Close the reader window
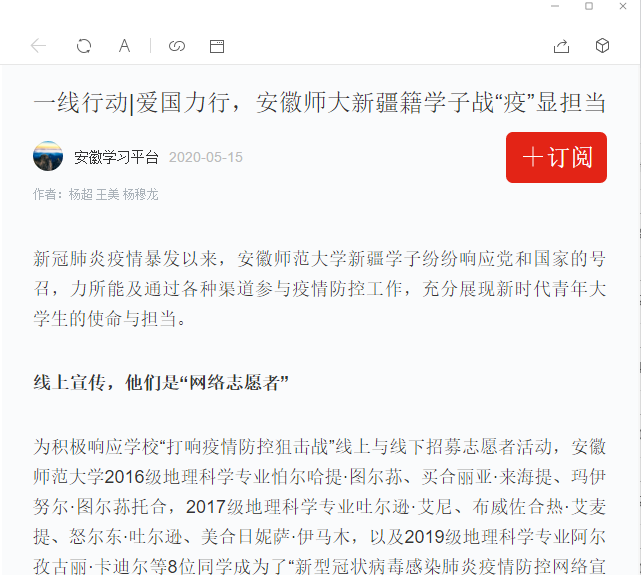The height and width of the screenshot is (575, 641). [623, 6]
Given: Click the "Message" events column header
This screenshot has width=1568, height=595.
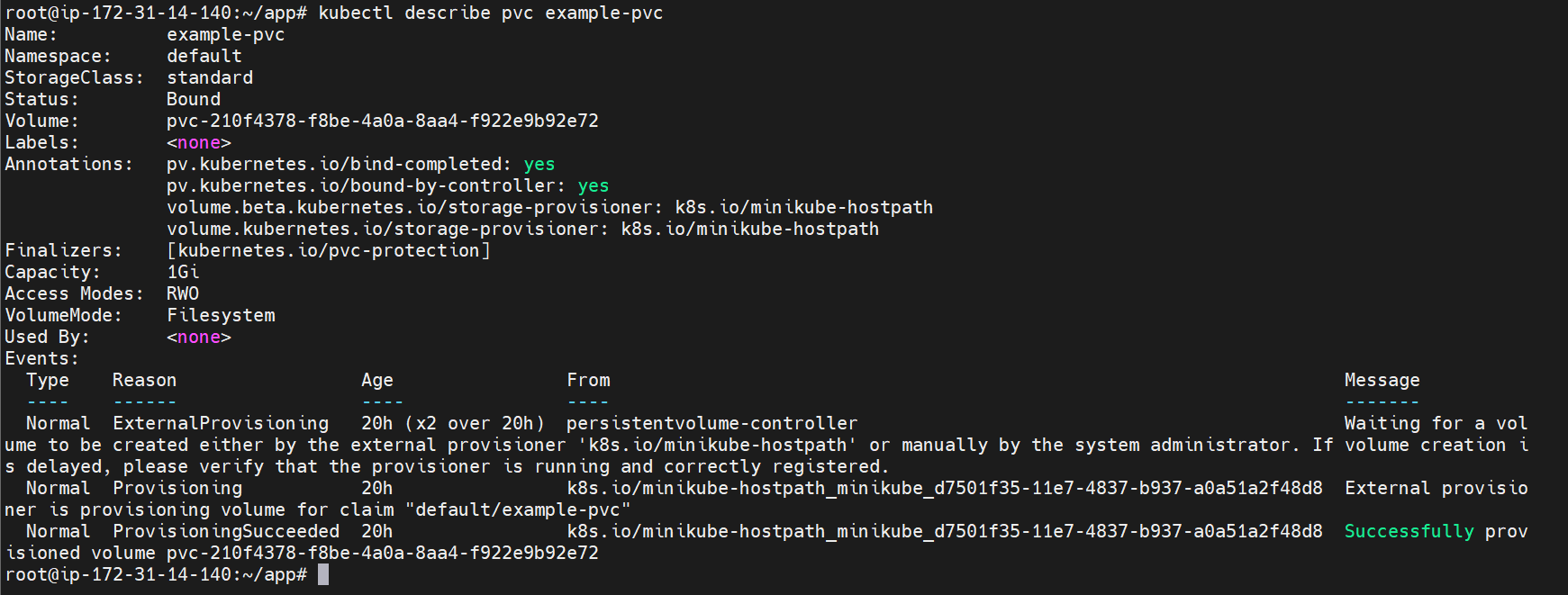Looking at the screenshot, I should tap(1382, 380).
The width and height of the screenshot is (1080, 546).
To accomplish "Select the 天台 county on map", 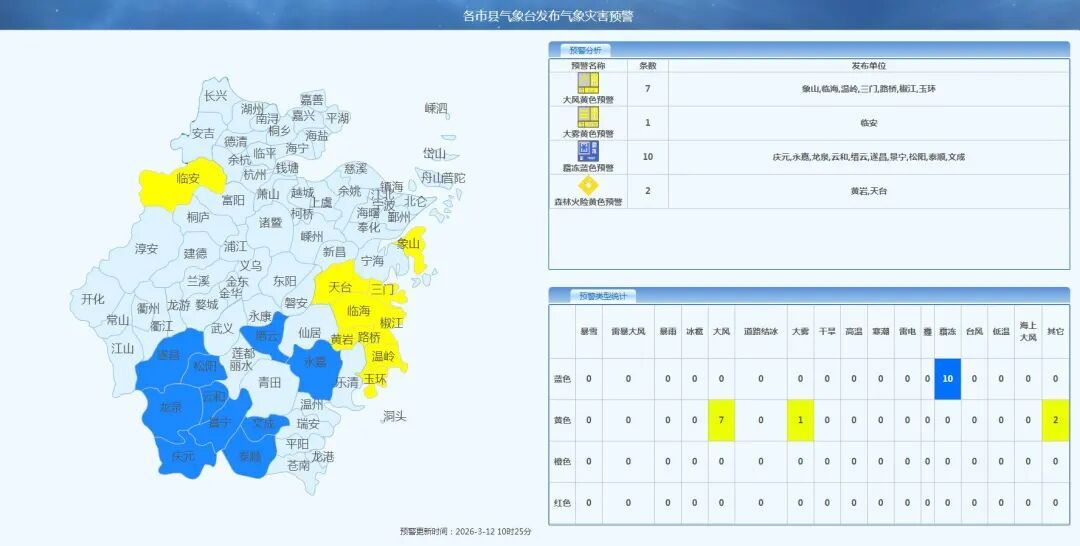I will 340,287.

|---|

### Problem statement
Omit the pictures, then repeat exactly each line from the beginning of the listing through the line with "The width and".

### Answer to the exercise
Close the reader window
The height and width of the screenshot is (575, 641). [623, 6]
Given: Click the "Message" events column header
This screenshot has width=1568, height=595.
Looking at the screenshot, I should tap(1382, 380).
The width and height of the screenshot is (1080, 546).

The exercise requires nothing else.